**INSTRUÇÃO A:** Enumere tudo o que o Papa fez em relação a Tolentino Mendonça, segundo o último parágrafo do texto abaixo sobre a entrevista ao cardeal.
**INSTRUÇÃO B:** Retome o texto sobre a entrevista ao cardeal Tolentino Mendonça a partir do ponto em que termina e escreva a continuação.

**EXCERTO DA FONTE:**
*****

23 Agosto 2024
“Não vejo este momento com pessimismo, mas com esperança, porque vejo muitos homens e mulheres que estão prontos para dar uma segunda oportunidade à Igreja”. A afirmação é do cardeal português José Tolentino Mendonça e foi feita no decurso de uma entrevista publicada pelo diário argentino La Nacion.
A reportagem é publicada por 7Margens, 21-08-2024.
O também prefeito do Dicastério para a Cultura e a Educação manifesta o desejo de uma Igreja menos piramidal, que poderá sair do atual processo sinodal. Interrogado sobre o que significa para ele o atual Sínodo, que vai ter a sua segunda sessão à escala universal em outubro, Tolentino Mendonça entende que a questão da sinodalidade “marcará a Igreja do futuro” e que o Papa Francisco “teve uma grande visão”, ao lança-lo, já que, observa, “a Igreja deve crescer”.
“Mas para crescer, explica, deve fazê-lo através do diálogo consigo mesma, ativando todas as mediações e participação dos batizados”, de que “nascerão muitas outras coisas”. Além disso, o Sínodo ajudará a “ver claramente” a Igreja “não de forma piramidal, mas como um corpo”.
Nesta linha, o cardeal considera que aquilo que pode conferir à Igreja um rosto sinodal, “mais do que este ou aquele tema, é precisamente a participação e a vocação dos batizados”, que ele crê, “terá grandes consequências no futuro”.
Conduzida pela jornalista Elisabetta Piqué, que é uma amiga do Papa desde os tempos dele como arcebispo de Buenos Aires, a entrevista arranca em torno do perfil de Tolentino como homem de cultura e, especificamente, como poeta. Considerando a sua ascensão na Cúria Romana, destaca o que chama “o último sucesso” do cardeal: o pavilhão da Santa Sé na Bienal de Arte de Veneza, que ele “decidiu instalar num lugar inesperado”: uma prisão feminina, que “transformou numa experiência imersiva única, na qual a arte se funde com o mundo prisional, uma dura e difícil realidade, que poucos querem ver, que se tornou um dos grandes objetivos deste evento”.
As primeiras perguntas da jornalista têm presente a entrada do cardeal poeta na estrutura da Cúria e a visibilidade que adquiriu quando o Papa o convidou para dirigir os Arquivos e a Biblioteca do Vaticano, para orientar o retiro quaresmal da Cúria, o fez, depois, cardeal e o escolheu para dirigir o Dicastério que superintende na rede mundial das universidades católicas. Em concreto, Elisabetta Piqué procurara perceber se Tolentino Mendonça não experimentou problemas de compatibilização entre ser escritor, poeta, intelectual e, ao mesmo tempo, cardeal da cúria e, mesmo, se não sentiu que lhe estavam a cortar as asas.

*****

**DADOS RECOLHIDOS:**

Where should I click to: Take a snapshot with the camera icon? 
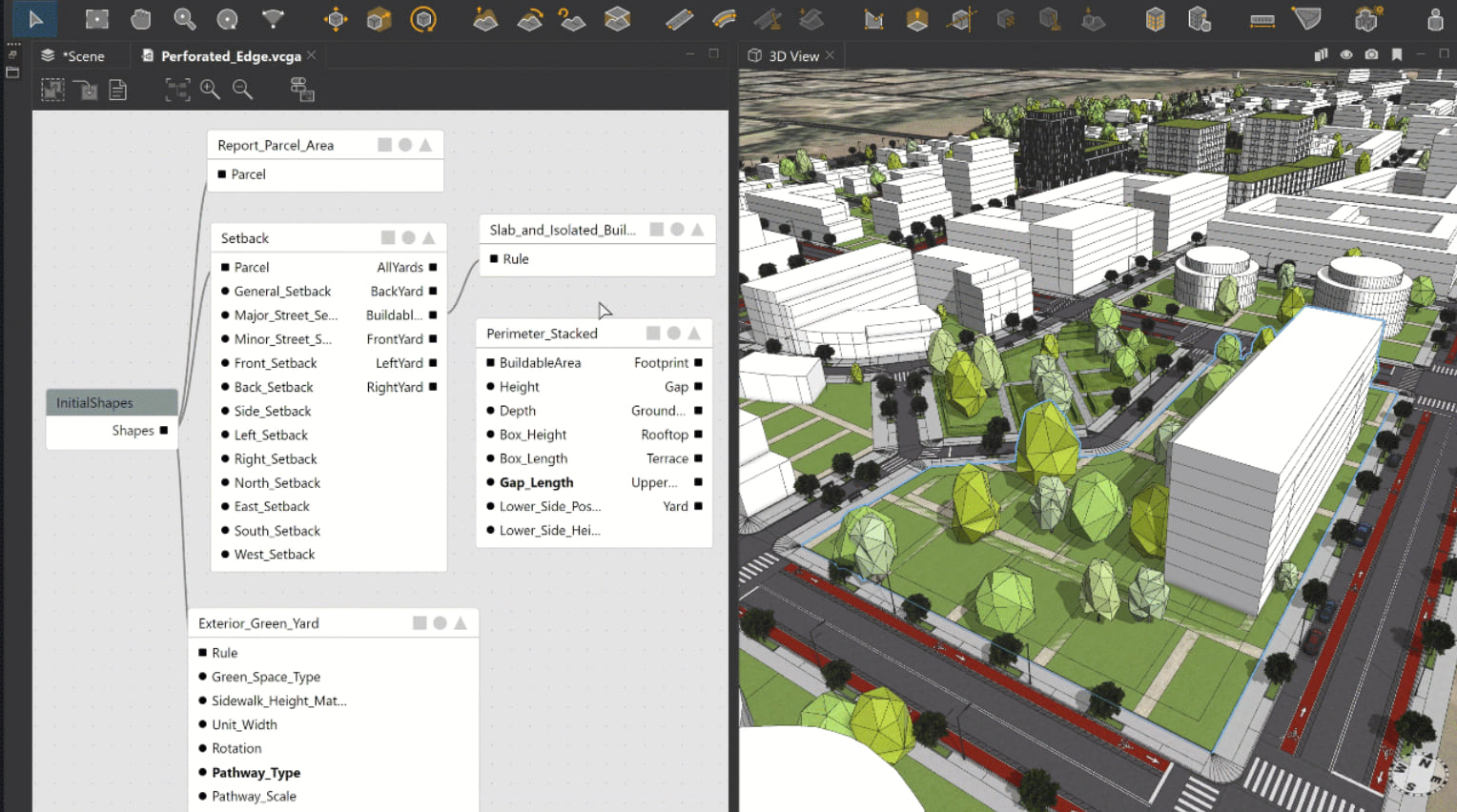(1371, 55)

*****

**RESPOSTA ESPERADA A:**
- Convidou-o para dirigir os Arquivos e a Biblioteca do Vaticano.
- Convidou-o para orientar o retiro quaresmal da Cúria.
- Fê-lo cardeal.
- Escolheu-o para dirigir o Dicastério que superintende na rede mundial das universidades católicas.

**RESPOSTA ESPERADA B:**
O entrevistado não só não sente conflito entre os dois estatutos e mundos, como assume um dever continuar a criar, a pensar, a escrever, a ser poeta; vê isso como uma vocação. Mais: encontra no Papa um grande apoio. Vale a pensa seguir as suas palavras “O Papa Francisco ajudou-me muito nisso e sempre me deu toda a liberdade neste aspeto. Depois de me nomear cardeal, o que foi uma surpresa, quando nos conhecemos e eu disse: ‘Santo Padre, o que foi fazer?” (risos), ele respondeu-me: “porque você é a poesia” … Não é que eu seja a poesia, mas na cabeça dele represento aquela cota de poesia que a vida deve ter, como São Francisco, que disse aos seus frades que deveriam ter uma horta para subsistência da comunidade, mas que deveriam deixar uma pequena parte para plantar flores. Então, o útil e o inútil… e a poesia é o inútil que perfuma a vida”.
E é ainda sobre a poesia que ele faz uma confissão de esperança no futuro:
“Falamos de poesia porque faz parte da minha biografia, mas a Igreja tem todos os recursos espirituais para viver este tempo. Um tempo que não vejo com pessimismo, mas com esperança, porque vejo muitos homens e mulheres disponíveis para dar uma segunda oportunidade à Igreja”.
A visão que ele tem do Papa Francisco, de quem está próximo há seis anos, interessou também a entrevistadora. O prefeito do Dicastério diz-se “impressionado” com a inteligência do Pontífice e “com sua simplicidade evangélica”. Naquele homem há cheiro a Evangelho. É comovente. Uma pessoa diz: ‘Estou diante de alguém que acredita que a verdade é a verdade’. E isso não é muito comum”.
Mesmo a terminar, a jornalista lança-lhe a deixa: “sabe que dizem que você é um ‘papável’. O cardeal ri-se e, como se diz em português, chuta para o canto: “Acho que a Igreja neste momento tem um Papa extraordinário que todos deveríamos apoiar de todas as maneiras e estar-lhe gratos por tudo o que ele faz para ajudar a Igreja a ser mais missionária e mais profética”.